Jenia Leake. A fellow Wild Whisperer.
Nobody knew what had happened to her at the end of our first year, but rumor had it that she’d gotten into an altercation with her boyfriend, Fergus, out in the jungle where no one could hear them.
While Jenia had come out of it with her head and face mutilated, Fergus himself hadn’t come out of it at all.
He’d simply disappeared, despite the Good Council’s attempts to find him.
I’d never liked Jenia—not after that first introduction with Quinn, when she had surveyed me like I was a rotten piece of meat—but I couldn’t remember talking to her much after that.
And Jenia had been living in the sick bay ever since Fergus had disappeared.
I’d rarely seen her out in public, even in the dining hall of our own house.
Until now.
Now, not only was she out in public on her hands and knees, but a whirlwind of butterflies spun in tight circles over her head, faster and more frenzied than any I’d ever seen.
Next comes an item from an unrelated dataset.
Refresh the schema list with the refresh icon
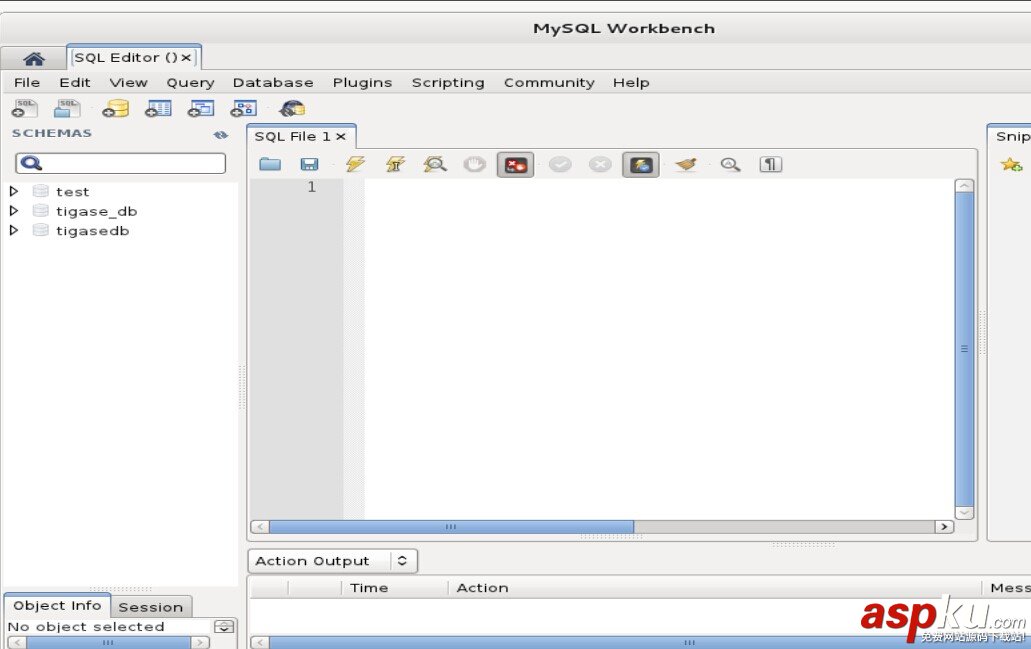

Two Good Council elites stood on either side of her like bodyguards, watching her scream without even twitching a muscle.
I didn’t recognize them, but I would have known they were from the Good Council even without their attire: long, flowing cloaks clipped together with silver buttons, the left shoulders sporting a circle of sheer fabric to let us all to see those little red dots in the center of their brands.
Beyond that, they had that aura of elitism dripping from their slightly tilted expressions, the ease and smugness I had begun to associate with anyone who came from Bascite Mountain.
“What is this?” Emelle whispered beside me.
I hated that I knew. Hated that the whispered words slid so easily from my lips.
“It’s an early exile.”
Because why else would the Good Council come for Jenia, who’d been accused of murdering her own boyfriend and disposing of his body deep in the jungle?
“Please don’t,” Jenia choked out now between screams, her fingernails scratching at the stone. “My sister… she’s on the Good Council now. She won’t let you.”